## What this task involves
Output the full listing below exactly as it reads, and skip anything that is a picture.

## Given records
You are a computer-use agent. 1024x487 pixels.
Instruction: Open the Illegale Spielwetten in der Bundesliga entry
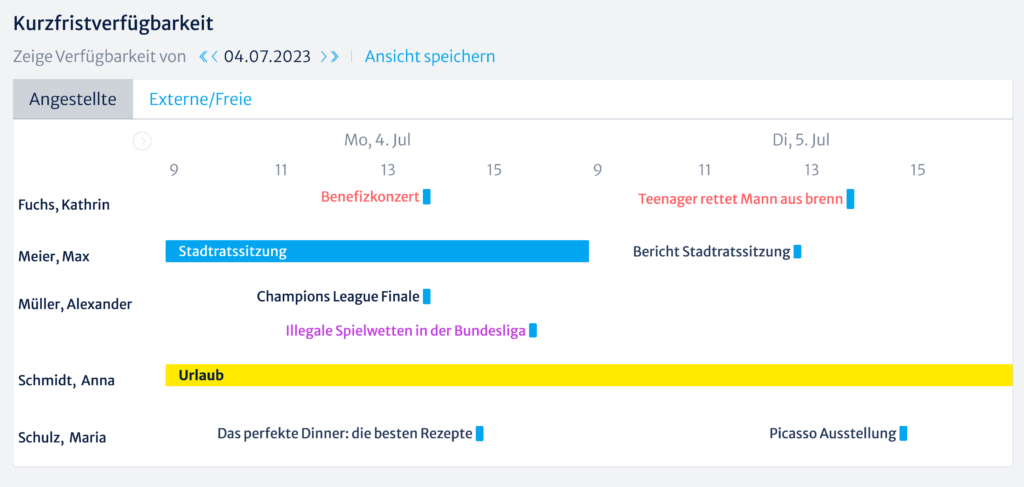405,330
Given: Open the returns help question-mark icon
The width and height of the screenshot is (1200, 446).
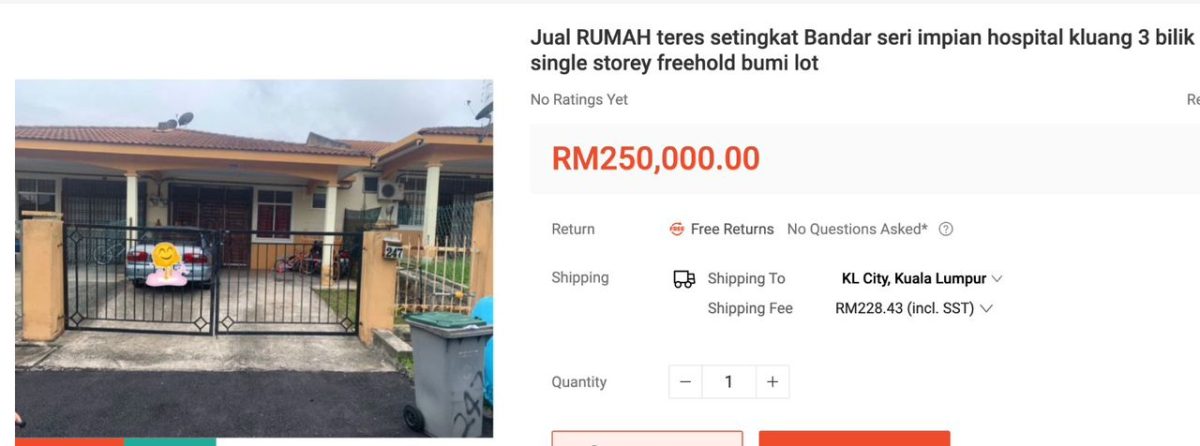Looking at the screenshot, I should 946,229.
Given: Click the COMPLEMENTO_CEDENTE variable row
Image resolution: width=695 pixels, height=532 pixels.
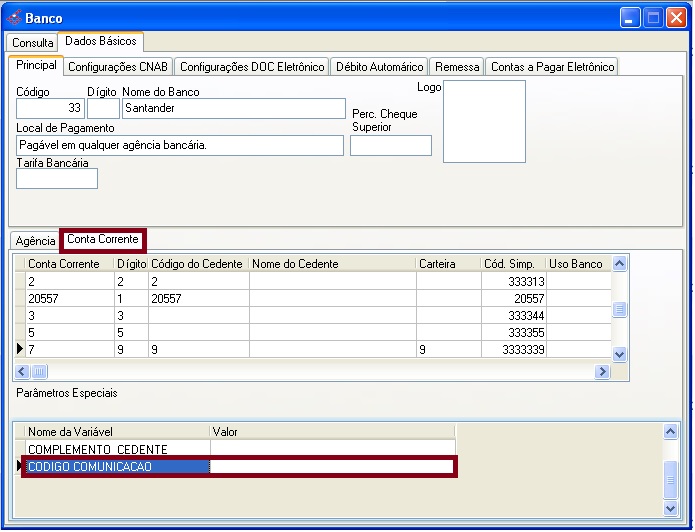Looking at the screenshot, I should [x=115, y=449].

## Exercise response
You are a computer-use agent. 1024x487 pixels.
Instruction: Open the Illegale Spielwetten in der Bundesliga entry
405,330
Given: Open the returns help question-mark icon
The width and height of the screenshot is (1200, 446).
Looking at the screenshot, I should 946,229.
Given: Click the COMPLEMENTO_CEDENTE variable row
Image resolution: width=695 pixels, height=532 pixels.
Looking at the screenshot, I should [x=115, y=449].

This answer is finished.